Istruzioni.
**a.** Nel brano sulla Lavra delle Grotte, riassumi in un elenco puntato il paragrafo che comincia con "Non ero alla Lavra quella notte", mantenendo i fatti principali.
**b.** Riporta fedelmente la parte del brano sulla Lavra delle Grotte da "Torniamo agli eventi" a "è realmente accaduto?".
**c.** Completa la parte successiva del brano sulla Lavra delle Grotte, cominciando subito dopo la sua ultima frase.

Brano di testo.
Torniamo agli eventi di quella notte in cui  ci sono state grandi difficoltà attorno alla Lavra delle Grotte. I mezzi di informazione hanno dato notizie contrastanti, che lei ha commentato. Che cosa è realmente accaduto?

Non ero alla Lavra quella notte. Ma sono stato in costante contatto con le persone che erano al centro degli eventi. Ma non credo che qualcuno fosse interessato a prendere d'assalto la Lavra. Di fatto, la situazione a Kiev era estremamente inquietante. Con la situazione già difficile allo stato attuale, provocare conflitti religiosi è semplicemente irragionevole. Tuttavia, quando nel centro della città vi sono decine di migliaia di persone in assetto rivoluzionario, è chiaro che in questo ambiente può verificarsi la provocazione più inattesa, e la folla può trovarsi nelle emergenze più inaspettate. A quanto pare, è successo qualcosa di simile. Si è sparsa l'informazione che forse portavano via dal monastero alcuni oggetti di valore, e questo ha fatto sì che la gente sia andata spontaneamente alla Lavra per scoprire cosa stava realmente accadendo. Poi nei social network sono apparsi appelli a riprendere la Lavra, appelli che dicevano che non apparteneva più alla "chiesa di Mosca". Ma, grazie a Dio, si è riusciti a spegnere la tensione, anche se è stata una notte di fermento.

Cosa ne pensa degli appelli per proteggere la Lavra dalla cattura? Dovremmo riunirci in gruppi di autodifesa?

Sezione dati.
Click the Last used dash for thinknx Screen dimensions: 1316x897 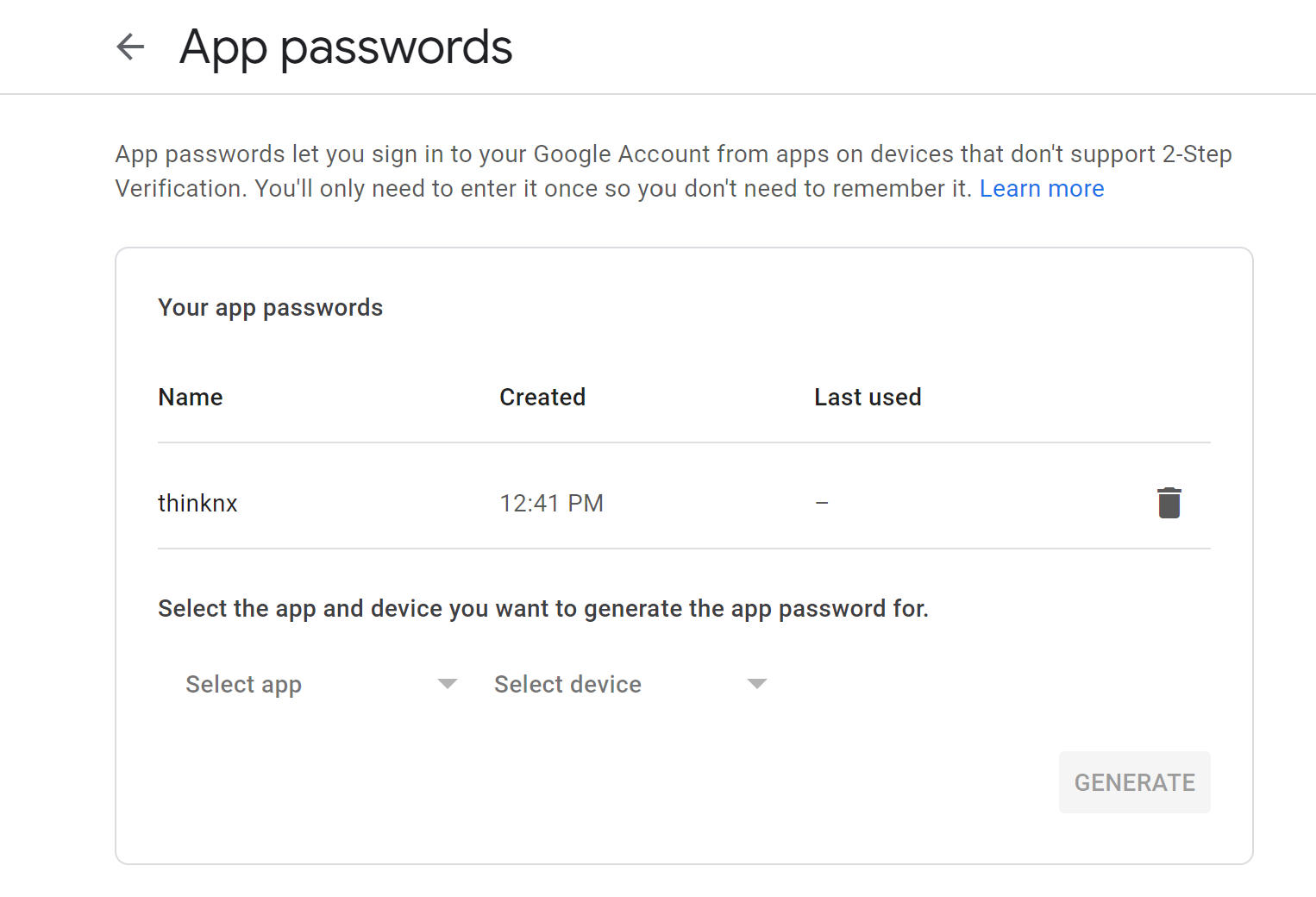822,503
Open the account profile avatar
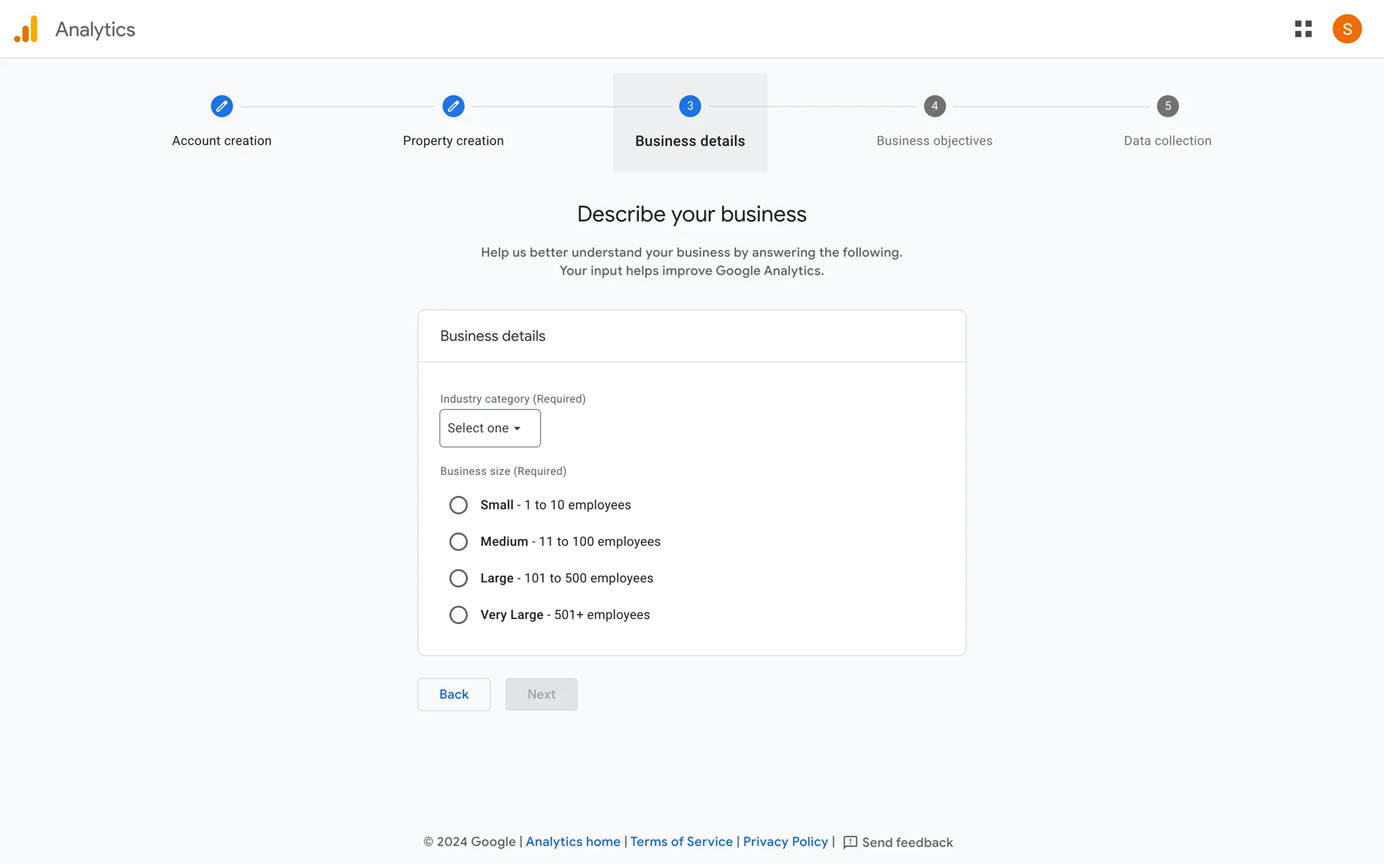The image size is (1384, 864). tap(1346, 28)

Risposte attese.
**a.**
- Chi parla non era alla Lavra quella notte, ma è rimasto in costante contatto con le persone al centro degli eventi.
- Non crede che qualcuno volesse prendere d'assalto la Lavra.
- A Kiev la situazione era estremamente inquietante. In un momento già difficile, provocare conflitti religiosi è irragionevole.
- Con decine di migliaia di persone in assetto rivoluzionario nel centro città, possono verificarsi provocazioni ed emergenze inattese. A quanto pare è successo qualcosa di simile.
- Si era sparsa la voce che dal monastero venissero portati via oggetti di valore, e la gente è andata spontaneamente alla Lavra per capire cosa stesse accadendo.
- Sui social network sono apparsi appelli a riprendere la Lavra, secondo i quali non apparteneva più alla "chiesa di Mosca".
- La tensione è stata spenta, anche se è stata una notte di fermento.

**b.**
Torniamo agli eventi di quella notte in cui  ci sono state grandi difficoltà attorno alla Lavra delle Grotte. I mezzi di informazione hanno dato notizie contrastanti, che lei ha commentato. Che cosa è realmente accaduto?

**c.**
Ora abbiamo bisogno di valutare con molta attenzione tutti gli appelli, che si sentono nella sfera pubblica. Qualsiasi mossa imprudente potrebbe innescare nuovi conflitti. Prima di andare a difendere qualcosa, è necessario scoprire se ci sono tali necessità. Molto spesso questi appelli sono solo provocazioni .

Poco dopo questi eventi attorno alla Lavra ha avuto luogo una sessione del Santo Sinodo della Chiesa Ortodossa Ucraina in cui si è deciso di istituire una commissione per il dialogo con i rappresentanti del "Patriarcato di Kiev" e degli "autocefalisti". Lei è l'unico laico che lavorerà in quella commissione...

Bisogna ricordare che la creazione di questo comitato ha una storia precedente. Fino a questo momento noi non abbiamo avuto un dialogo formale con il "Patriarcato di Kiev". Già nel settembre 2009 il Santo Sinodo della Chiesa Ortodossa Ucraina aveva istituito un gruppo di lavoro per preparare questo dialogo, nel quale ero incluso anch'io. Il 2 ottobre 2009 abbiamo avuto il nostro singolo incontro con i rappresentanti del "Patriarcato di Kiev", cosa che ha lasciato un impatto positivo nella società. Erano solo trattative preliminari sulle condizioni alle quali poteva esserci un dialogo. Il verbale di questa riunione è stato pubblicato, quindi chiunque lo vuole può sapere di cosa abbiamo parlato. Purtroppo, questo processo non è continuato. E infatti, dal 2009, il nostro gruppo di lavoro di fatto non ha funzionato.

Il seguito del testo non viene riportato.